Your cell phone can change the world
As the leader of WITNESS, a human rights organization that was rocketed into existence 20 years ago by a piece of media (a bystander’s videotape of Rodney King being beaten by members of the Los Angeles Police Department), I firmly believe that visual media can accelerate social progress. We have proven that a personal, visual story is an effective human rights tool and has the power to change policies, laws, and behaviors.
Personal, visual stories created with our partners in the Democratic Republic of the Congo helped put a warlord behind bars and caused a decline in the mobilization of children as soldiers in armed conflict. In those days, our tools of choice were a projector, a generator, and a white sheet on which we screened our films at community meetings. Today, our tools are smartphones running advanced software. As an entrepreneurial nonprofit that operates at the intersection of media, human rights, and technology, we have learned to adapt quickly when opportunities surface because of new technology or advances in digital-media literacy.

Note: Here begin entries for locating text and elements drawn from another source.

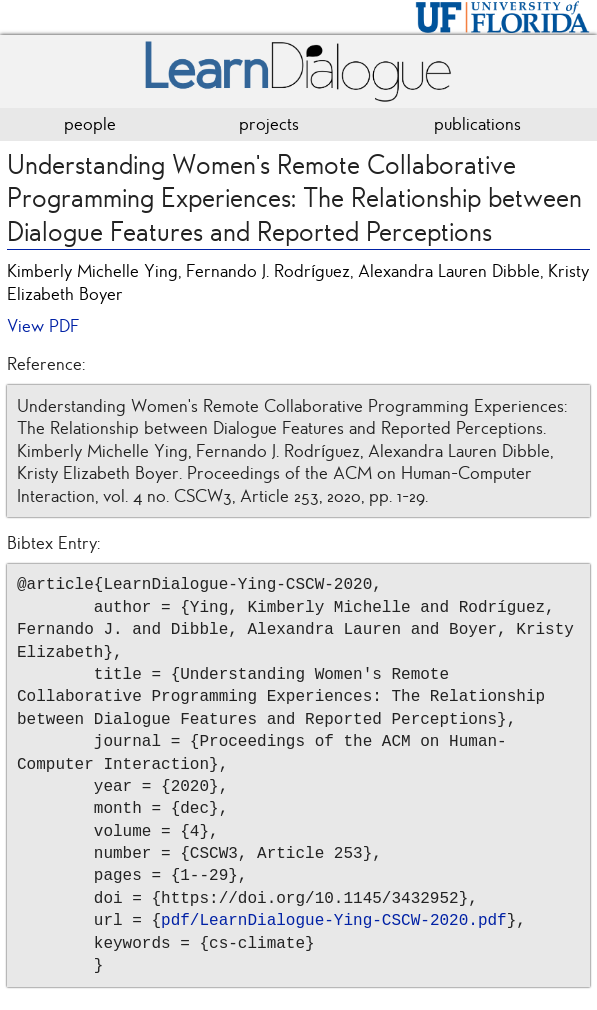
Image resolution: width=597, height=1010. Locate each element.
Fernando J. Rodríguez (268, 271)
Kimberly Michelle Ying (92, 271)
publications (477, 124)
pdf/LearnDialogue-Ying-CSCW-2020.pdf (334, 921)
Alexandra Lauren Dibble (449, 271)
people (90, 124)
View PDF (43, 326)
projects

Our experience training grassroots activists in the use of video to achieve their social-change goals has shown that visual media must be infused with “superpowers” to live up to their potential as change agents. First, technology that can be used to authenticate digital-media records of human rights abuses is needed. Citizen-shot video sent to newsrooms, human rights organizations, and courts of law often lacks vital information needed to authenticate the story, such as who shot it, the surrounding context, and reliable data that can answer the question, “Is this for real?” That’s why we worked with our software-development partners at The Guardian Project to create InformaCam, the first mobile app designed to authenticate digital media.
Second, there need to be policy environments where citizen media are valued and accepted. For example, the International Criminal Court is currently flooded with video records of atrocities in Libya and Syria, mostly shot by citizen observers on the ground. Yet the court still lacks a clear, consistent standard for accepting citizen media as evidence. To address this problem, we are promoting a metadata standard for video that we hope will incline courts worldwide to trust video evidence provided by eyewitnesses to human rights abuses.
Third, important stories must be preserved and distributed to the right people. In partnership with YouTube and Storyful, we’ve launched the Human Rights Channel, a customized space where citizen videos are curated and contextualized. We’ve also urged YouTube to incorporate functionalities that protect the safety and anonymity of all its users, including human rights activists. YouTube has taken steps to address these concerns in the latest release of its online-video editor.
The fourth superpower is digital-media literacy skills that help citizen witnesses use media more safely and effectively. There are many organizations working in this space, including MobileActive and Tactical Technology Collective. Here at WITNESS, we’re developing training materials such as tip sheets and short videos and making them available online.
Here’s why these super powers are so important: today, when a young citizen climbs on a rooftop and pulls out her mobile phone to capture video of security forces murdering her neighbor, her access to media doesn’t by itself create accountability or lead to a more just society. Quite the opposite: if she or the location from which she uploads the video is identifiable, that data may allow the regime to arrest or even kill her. In a country like Syria, the mere fact that she is holding a camera makes her a priority target for snipers with orders to shoot citizens who film.
If she’s lucky enough to survive and find a way to distribute the video, it might end up on YouTube or on a Facebook page. That piece of media may galvanize a public outcry against the atrocities that are happening—on our watch and in real time—particularly if amplified and distributed by mainstream media outlets such as CNN or the BBC.
Even from that point, though, there are many stumbling blocks on the way to social progress. If our observer’s online video account is compromised, the results of her bravery may be lost forever. Her service provider might remove the video as a violation of its terms of service. The video could even be taken down at the request of a repressive government invoking one of the many laws that curtail free speech worldwide.
Let’s assume her video makes it to a platform where it can, theoretically, be seen by millions. How will the video emerge from the melee of visual images that hit our retinas every day? If we do see it, how will social progress happen from that moment on? The answer is not always clear. For example, the jury is still out on the impact of the infamous “Kony 2012” video, which exposed the numerous atrocities perpetrated by Joseph Kony, leader of the Lord’s Resistance Army in Uganda, and garnered millions of online views last year.
For any citizen video to achieve maximum impact, it needs to reach the right decision maker: a court, a body of the United Nations, or a mobilizing movement of young voters. Then it can change the hearts and minds of people with influence. When all these conditions are fulfilled, citizen videos can become powerful catalysts that move people to act, thus realizing their enormous potential as tools for human rights and social progress.